What to produce
Send back every record word for word, with nothing missing.

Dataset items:
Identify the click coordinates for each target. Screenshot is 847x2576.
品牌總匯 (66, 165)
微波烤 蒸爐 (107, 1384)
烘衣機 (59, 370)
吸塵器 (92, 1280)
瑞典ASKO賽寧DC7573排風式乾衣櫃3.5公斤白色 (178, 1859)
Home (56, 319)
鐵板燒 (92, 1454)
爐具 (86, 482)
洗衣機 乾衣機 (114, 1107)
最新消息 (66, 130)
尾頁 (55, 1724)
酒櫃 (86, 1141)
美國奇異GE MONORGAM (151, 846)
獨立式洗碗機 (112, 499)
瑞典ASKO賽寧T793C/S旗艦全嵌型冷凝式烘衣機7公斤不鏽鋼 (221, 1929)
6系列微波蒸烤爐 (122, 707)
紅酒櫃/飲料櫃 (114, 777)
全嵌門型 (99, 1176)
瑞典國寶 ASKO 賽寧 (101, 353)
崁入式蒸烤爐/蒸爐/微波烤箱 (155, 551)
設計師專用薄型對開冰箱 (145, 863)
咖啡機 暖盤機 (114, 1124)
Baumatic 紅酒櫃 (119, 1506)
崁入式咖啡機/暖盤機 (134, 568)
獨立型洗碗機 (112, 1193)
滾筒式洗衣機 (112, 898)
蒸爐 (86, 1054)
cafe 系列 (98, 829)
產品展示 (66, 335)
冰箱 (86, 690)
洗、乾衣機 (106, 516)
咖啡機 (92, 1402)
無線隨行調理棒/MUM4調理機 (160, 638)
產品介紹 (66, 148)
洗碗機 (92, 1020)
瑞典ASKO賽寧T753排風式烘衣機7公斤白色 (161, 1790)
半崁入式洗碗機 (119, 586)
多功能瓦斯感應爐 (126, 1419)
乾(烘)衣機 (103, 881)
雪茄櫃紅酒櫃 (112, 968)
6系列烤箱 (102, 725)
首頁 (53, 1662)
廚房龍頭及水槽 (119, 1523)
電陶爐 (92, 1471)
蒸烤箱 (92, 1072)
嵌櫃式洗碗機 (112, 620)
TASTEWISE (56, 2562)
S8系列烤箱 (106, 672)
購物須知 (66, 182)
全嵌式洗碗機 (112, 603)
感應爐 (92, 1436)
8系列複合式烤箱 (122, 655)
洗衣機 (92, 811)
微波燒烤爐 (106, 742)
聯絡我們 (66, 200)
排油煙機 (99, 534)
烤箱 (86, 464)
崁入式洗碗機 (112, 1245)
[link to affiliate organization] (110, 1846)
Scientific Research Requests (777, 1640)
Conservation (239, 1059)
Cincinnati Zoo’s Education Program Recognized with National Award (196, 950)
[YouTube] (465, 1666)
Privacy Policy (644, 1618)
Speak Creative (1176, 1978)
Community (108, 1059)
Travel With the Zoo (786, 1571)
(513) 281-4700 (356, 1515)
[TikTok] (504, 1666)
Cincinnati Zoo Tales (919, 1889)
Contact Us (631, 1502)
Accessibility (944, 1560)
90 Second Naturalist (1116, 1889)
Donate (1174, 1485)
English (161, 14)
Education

Answer to this task
Identify the click coordinates for each target. Screenshot is 847x2576.
品牌總匯 (66, 165)
微波烤 蒸爐 (107, 1384)
烘衣機 (59, 370)
吸塵器 (92, 1280)
瑞典ASKO賽寧DC7573排風式乾衣櫃3.5公斤白色 (178, 1859)
Home (56, 319)
鐵板燒 (92, 1454)
爐具 (86, 482)
洗衣機 乾衣機 (114, 1107)
最新消息 (66, 130)
尾頁 (55, 1724)
酒櫃 (86, 1141)
美國奇異GE MONORGAM (151, 846)
獨立式洗碗機 (112, 499)
瑞典ASKO賽寧T793C/S旗艦全嵌型冷凝式烘衣機7公斤不鏽鋼 (221, 1929)
6系列微波蒸烤爐 (122, 707)
紅酒櫃/飲料櫃 (114, 777)
全嵌門型 (99, 1176)
瑞典國寶 ASKO 賽寧 (101, 353)
崁入式蒸烤爐/蒸爐/微波烤箱 (155, 551)
設計師專用薄型對開冰箱 (145, 863)
咖啡機 暖盤機 (114, 1124)
Baumatic 紅酒櫃 (119, 1506)
崁入式咖啡機/暖盤機 (134, 568)
獨立型洗碗機 (112, 1193)
滾筒式洗衣機 (112, 898)
蒸爐 (86, 1054)
cafe 系列 (98, 829)
產品展示 (66, 335)
冰箱 (86, 690)
洗、乾衣機 (106, 516)
咖啡機 (92, 1402)
無線隨行調理棒/MUM4調理機 (160, 638)
產品介紹 (66, 148)
洗碗機 (92, 1020)
瑞典ASKO賽寧T753排風式烘衣機7公斤白色 (161, 1790)
半崁入式洗碗機 (119, 586)
多功能瓦斯感應爐 (126, 1419)
乾(烘)衣機 (103, 881)
雪茄櫃紅酒櫃 (112, 968)
6系列烤箱 (102, 725)
首頁 (53, 1662)
廚房龍頭及水槽 (119, 1523)
電陶爐 (92, 1471)
蒸烤箱 (92, 1072)
嵌櫃式洗碗機 (112, 620)
TASTEWISE (56, 2562)
S8系列烤箱 (106, 672)
購物須知 (66, 182)
全嵌式洗碗機 (112, 603)
感應爐 (92, 1436)
8系列複合式烤箱 (122, 655)
洗衣機 (92, 811)
微波燒烤爐 (106, 742)
聯絡我們 (66, 200)
排油煙機 (99, 534)
烤箱 (86, 464)
崁入式洗碗機 (112, 1245)
[link to affiliate organization] (110, 1846)
Scientific Research Requests (777, 1640)
Conservation (239, 1059)
Cincinnati Zoo’s Education Program Recognized with National Award (196, 950)
[YouTube] (465, 1666)
Privacy Policy (644, 1618)
Speak Creative (1176, 1978)
Community (108, 1059)
Travel With the Zoo (786, 1571)
(513) 281-4700 (356, 1515)
[TikTok] (504, 1666)
Cincinnati Zoo Tales (919, 1889)
Contact Us (631, 1502)
Accessibility (944, 1560)
90 Second Naturalist (1116, 1889)
Donate (1174, 1485)
English (161, 14)
Education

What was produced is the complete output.